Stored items

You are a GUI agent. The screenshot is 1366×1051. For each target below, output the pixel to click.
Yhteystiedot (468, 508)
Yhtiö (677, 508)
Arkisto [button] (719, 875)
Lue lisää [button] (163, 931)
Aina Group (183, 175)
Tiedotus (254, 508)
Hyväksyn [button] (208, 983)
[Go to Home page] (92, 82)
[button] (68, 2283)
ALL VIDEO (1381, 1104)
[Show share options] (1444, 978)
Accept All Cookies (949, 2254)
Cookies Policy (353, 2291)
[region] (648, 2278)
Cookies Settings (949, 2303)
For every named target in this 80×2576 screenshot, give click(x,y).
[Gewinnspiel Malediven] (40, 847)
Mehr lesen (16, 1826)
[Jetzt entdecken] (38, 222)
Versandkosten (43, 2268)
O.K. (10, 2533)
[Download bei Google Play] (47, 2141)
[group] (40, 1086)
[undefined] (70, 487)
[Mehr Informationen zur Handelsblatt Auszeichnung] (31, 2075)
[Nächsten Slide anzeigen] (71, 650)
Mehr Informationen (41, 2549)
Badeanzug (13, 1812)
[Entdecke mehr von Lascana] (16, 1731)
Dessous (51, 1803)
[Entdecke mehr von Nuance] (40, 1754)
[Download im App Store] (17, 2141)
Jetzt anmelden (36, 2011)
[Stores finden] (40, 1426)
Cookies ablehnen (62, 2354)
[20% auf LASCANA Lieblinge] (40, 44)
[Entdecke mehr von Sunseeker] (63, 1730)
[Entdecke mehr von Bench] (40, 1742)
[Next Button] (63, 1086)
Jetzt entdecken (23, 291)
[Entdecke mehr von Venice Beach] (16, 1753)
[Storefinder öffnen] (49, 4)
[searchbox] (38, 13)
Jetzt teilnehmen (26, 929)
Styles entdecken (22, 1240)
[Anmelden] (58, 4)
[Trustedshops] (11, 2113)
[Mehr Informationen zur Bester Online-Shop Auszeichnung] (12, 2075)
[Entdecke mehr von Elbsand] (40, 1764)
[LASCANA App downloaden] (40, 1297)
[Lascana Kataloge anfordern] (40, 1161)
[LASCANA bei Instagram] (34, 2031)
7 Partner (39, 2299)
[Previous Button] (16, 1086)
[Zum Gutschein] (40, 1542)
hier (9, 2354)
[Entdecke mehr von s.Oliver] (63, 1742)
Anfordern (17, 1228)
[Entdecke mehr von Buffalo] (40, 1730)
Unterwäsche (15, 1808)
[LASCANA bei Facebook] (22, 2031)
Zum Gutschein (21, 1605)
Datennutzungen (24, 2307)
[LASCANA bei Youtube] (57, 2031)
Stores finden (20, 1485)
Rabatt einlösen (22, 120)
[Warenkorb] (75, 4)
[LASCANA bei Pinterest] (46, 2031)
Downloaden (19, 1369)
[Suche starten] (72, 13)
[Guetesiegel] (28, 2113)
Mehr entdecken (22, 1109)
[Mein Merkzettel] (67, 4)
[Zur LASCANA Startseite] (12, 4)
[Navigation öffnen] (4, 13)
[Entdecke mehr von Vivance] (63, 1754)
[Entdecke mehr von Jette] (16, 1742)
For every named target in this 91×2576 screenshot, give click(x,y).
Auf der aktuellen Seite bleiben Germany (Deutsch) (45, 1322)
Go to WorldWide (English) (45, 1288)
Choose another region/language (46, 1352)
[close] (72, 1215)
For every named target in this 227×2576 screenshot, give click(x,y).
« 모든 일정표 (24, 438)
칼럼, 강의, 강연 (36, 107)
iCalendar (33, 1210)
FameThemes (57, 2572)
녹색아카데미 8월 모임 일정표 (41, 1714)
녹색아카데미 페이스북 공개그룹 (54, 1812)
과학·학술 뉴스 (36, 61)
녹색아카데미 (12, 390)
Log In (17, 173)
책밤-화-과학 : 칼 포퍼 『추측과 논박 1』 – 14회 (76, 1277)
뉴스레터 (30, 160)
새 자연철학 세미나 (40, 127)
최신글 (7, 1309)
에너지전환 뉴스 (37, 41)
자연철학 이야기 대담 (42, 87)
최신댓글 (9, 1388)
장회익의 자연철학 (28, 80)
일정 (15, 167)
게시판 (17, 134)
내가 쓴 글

**WHAT IS REQUIRED:**
Reprint exactly the lines above that start at the one with "[Warenkorb] (75, 4)" and end at the one with "[Entdecke mehr von Jette] (16, 1742)", keeping both and adding none.

**REPLY:**
[Warenkorb] (75, 4)
[LASCANA bei Pinterest] (46, 2031)
Downloaden (19, 1369)
[Suche starten] (72, 13)
[Guetesiegel] (28, 2113)
Mehr entdecken (22, 1109)
[Mein Merkzettel] (67, 4)
[Zur LASCANA Startseite] (12, 4)
[Navigation öffnen] (4, 13)
[Entdecke mehr von Vivance] (63, 1754)
[Entdecke mehr von Jette] (16, 1742)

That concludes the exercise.